Screening Colonoscopy Reduces Deaths from Colorectal Cancer

Colonoscopy explained, understand the risks and benefits and answers to frequently asked questions about colonoscopy.

Medically reviewed by Dr. C.H. Weaver M.D. Medical editor 3/2019

A colonoscopy is the preferred method for detecting early colon cancer and is recommended every 5-10 years beginning at age 40-50 years for average-risk individuals. During a colonoscopy, a flexible tube attached to a camera is inserted through the rectum, allowing physicians to examine the internal lining of the colon and rectum for cancer or precancerous polyps. If polyps are identified, they can be removed during the colonoscopy.

According to the results of a study published in the New England Journal of Medicine, the identification and removal of polyps during screening colonoscopy substantially reduces the risk of death from colorectal cancer, providing support for use of colonoscopy as a colorectal cancer screening test. The study evaluated information from 2,602 people who had precancerous (adenomatous) polyps removed during colonoscopy. During more than 15 years of follow-up, people who had had colorectal polyps removed during colonoscopy were roughly half as likely to die of colorectal cancer as people in the general population.(1)

What to Expect During a Colonoscopy

The anticipation of colonoscopy is often worse than the actual exam. Knowing what to expect can eliminate unnecessary anxiety. There are two phases of colonoscopy: the preparation and the exam.
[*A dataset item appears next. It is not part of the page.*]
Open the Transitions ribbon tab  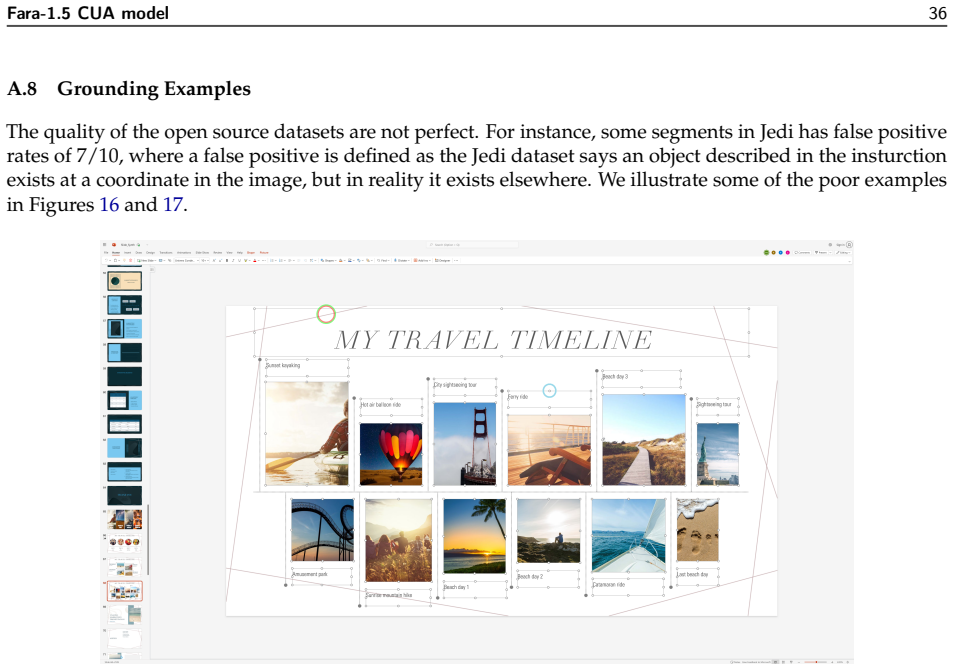coord(165,253)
Preparation: Bowel preparation (cleansing) is a critical component of the procedure. It is important to clean out the colon completely because any residue can obscure the view of the colon and rectum during the exam. Bowel preparation varies slightly among different medical centers, but in general here’s what you can expect:

  • Five days before exam: Stop eating nuts and seeds. Stop taking iron supplements.
  • Two days before exam: Avoid vegetables, pulpy fruits, oatmeal and cereal with high fiber, nuts, and small seeds such as sesame seeds.
  • 24 hours before exam: Switch to a clear-liquid diet. Avoid solid food and alcohol until after the exam.
  • Bowel cleansing: The physician will prescribe a liquid cleansing solution that you will drink the evening before the exam. You’ll want to drink plenty of water and stay near the bathroom. Numerous trips to the bathroom can cause anal irritation. Speak with your doctor or nurse about tips for managing this irritation. Sometimes wiping with medicated wipes or swabbing the anus with petroleum jelly can help.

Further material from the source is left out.